====== Provided passage ======

Today’s text helps to clarify what we mean when we talk about living out Christ’s teachings. It is found in Luke’s Gospel, chapter 6 and verses 46-49.

46 “So why do you keep calling me ‘Lord, Lord!’ when you don’t do what I say? 47 I will show you what it’s like when someone comes to me, listens to my teaching, and then follows it. 48 It is like a person building a house who digs deep and lays the foundation on solid rock. When the floodwaters rise and break against the house, it stands firm because it is well built. 49 But anyone who hears and doesn’t obey is like a person who builds a house without a foundation. When the floods sweep down against that house, it will collapse into a heap of ruins.”

In the last text we looked at in this series, we saw what it meant to be a follower of Jesus Christ. We saw four men on a beach being challenged to let Jesus change them into fishers of men. We saw a large crowd bringing all the broken people they could find to Jesus, so that he could heal them.

We can naturally pick up from those images, and see another aspect of the gospel message in today’s text. Reading the larger context, we see that Jesus had prayed all night on a mountain. When he came down to a level place, he then called the twelve whom he was training as missionaries. Joining them was a large crowd of other disciples, and an even larger crowd of people from all over the surrounding regions, and they had brought all the people with something wrong with them for Jesus to fix. So, there were four groups in all, interacting with Jesus: the twelve apostles, the larger group of disciples, the even larger crowds watching, and the people being helped. The message Jesus taught was directed to all four groups. It was a message about being authentic in one’s Christian walk.

======

▶ _Tasks to carry out_:
- 1) Answer each question from the text on Luke 6:46-49.
(a) Which chapter and verses of Luke's Gospel is the quoted text from?
(b) What were the four men on a beach challenged to let Jesus change them into?
(c) Where had Jesus prayed all night?
- 2) In the text on Luke 6:46-49, why does the house stand firm when the floodwaters break against it? Answer in one to three sentences.
- 3) Retype the stretch of the text on Luke 6:46-49 from "We can naturally" through "one’s Christian walk.", matching it character for character.

====== Entries supplied ======

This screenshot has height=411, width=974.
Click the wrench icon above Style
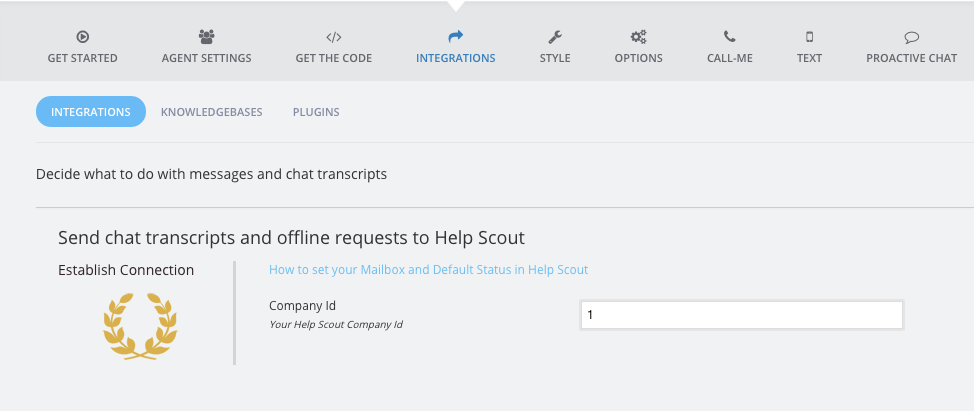pos(555,37)
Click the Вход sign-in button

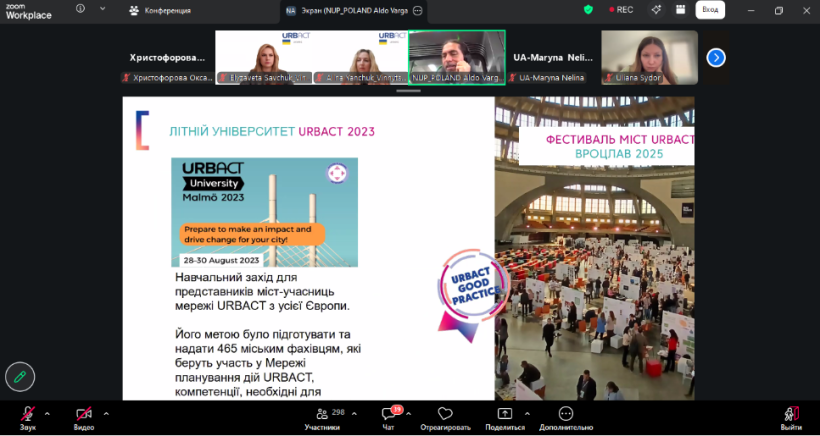coord(710,10)
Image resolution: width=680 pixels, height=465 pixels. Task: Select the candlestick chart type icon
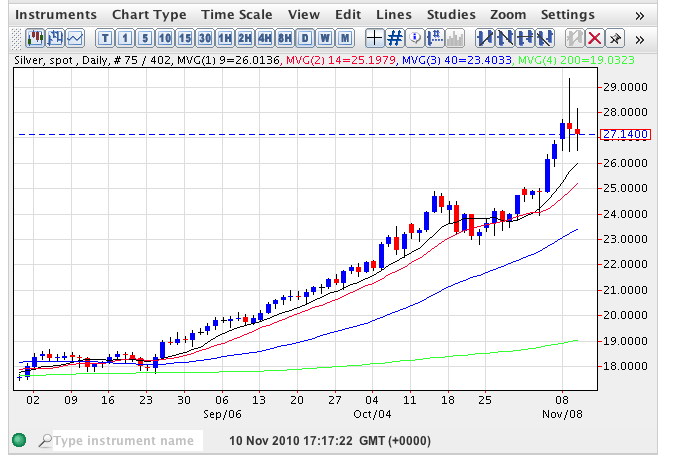click(36, 38)
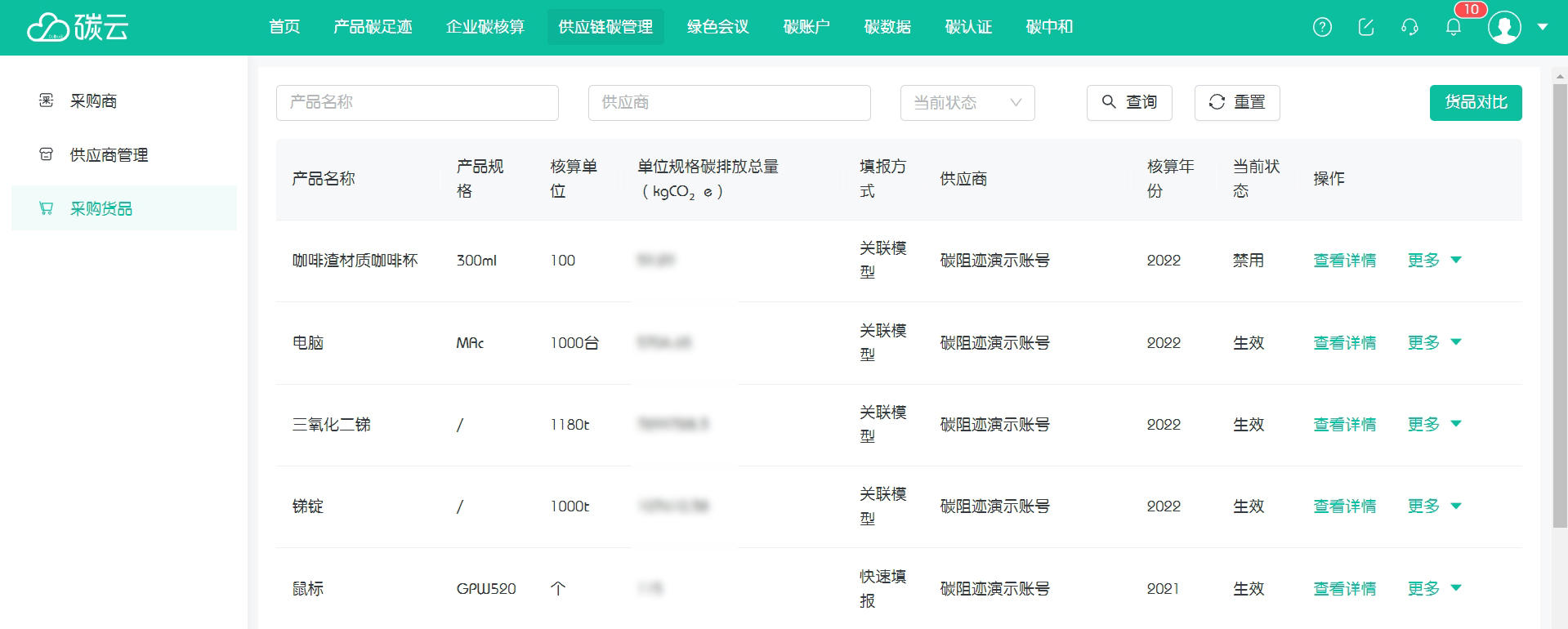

======

▶ _Exercise results_:
- 1)
(a) Chapter 6, verses 46-49.
(b) Fishers of men.
(c) On a mountain.

- 2) The house stands firm because it is well built. Its builder dug deep and laid the foundation on solid rock.

- 3)
We can naturally pick up from those images, and see another aspect of the gospel message in today’s text. Reading the larger context, we see that Jesus had prayed all night on a mountain. When he came down to a level place, he then called the twelve whom he was training as missionaries. Joining them was a large crowd of other disciples, and an even larger crowd of people from all over the surrounding regions, and they had brought all the people with something wrong with them for Jesus to fix. So, there were four groups in all, interacting with Jesus: the twelve apostles, the larger group of disciples, the even larger crowds watching, and the people being helped. The message Jesus taught was directed to all four groups. It was a message about being authentic in one’s Christian walk.